Kianni himself is a well-known activist and founded the non-profit Climate Cardinals, which translates information on climate change into a variety of languages. She is one of the youngest ever to be an advisor to the United Nations and has appeared on many lists, including 100 women in the BBC.
Besides Jenner and Bieber, others in the round include billionaire Michael Rubin, Spanx founder Sara Blakey and Sheryl Sandberg. Soma ended up introducing them to the team at Kleiner Perkins, the company that led the seed round.
“I got off to a start with e-commerce, so I've always believed in the power of technology to change the way people shop online,” Rubin said in a statement from TechCrunch. “What excites me about Fear is that Phoebe and Sofia are bringing real innovation to the space by making shopping smarter and using technology to unleash better experiences for everyone.”
Much of Phia's marketing is typically also Gen Z. For example, she and Gates are open about experiments performed on Phia. They asked people to send messages to them for feedback and used social media to hire talent and source designers. And they use ChatGpt to help marketing in pursuit of creating viral campaigns.
It also helps to draw attention to the product from a podcast called The Burnouts, which was released in April. Instagram has almost 500,000 followers. Kianni said the podcast will help focus on Phia as it focuses on sharing career advice to young people, especially women. She said she has already accumulated 10 million views on various social media platforms.

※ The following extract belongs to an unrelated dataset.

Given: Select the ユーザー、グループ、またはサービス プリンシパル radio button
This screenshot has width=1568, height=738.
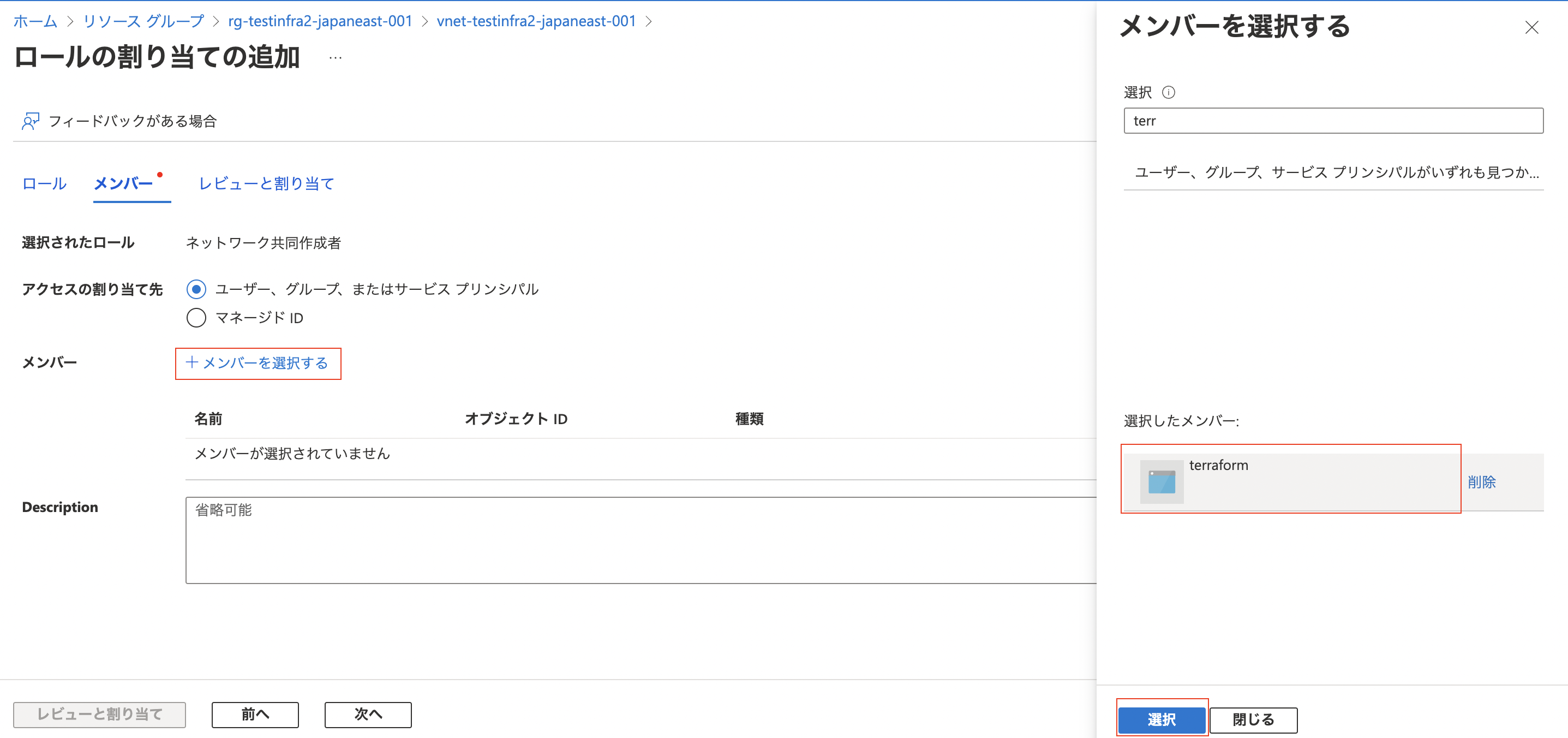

The podcast allows her to “open source” how she and Gates are building their company, and she continues, which will help others seeking to start a company in this area, discussing it through all the stumblings and hurdles.
“We took a very digital-first approach to almost everything,” Kiani said. “I think this was part of the reason we saw such rapid traction.”
Gates and Kianni said the fresh capital is primarily used to build teams (only 12 people at the moment). Overall, the duo sees Phia as a personalized shopping future.
Gates said he hopes to one day build a personalized agent that can sync with the calendar and tell customers when to buy, what, what to resell, and what to keep.
“There's still a lot we need to do. We want to learn and grow,” Kianni added. “We want to make it public so that our audience can learn and grow with us.”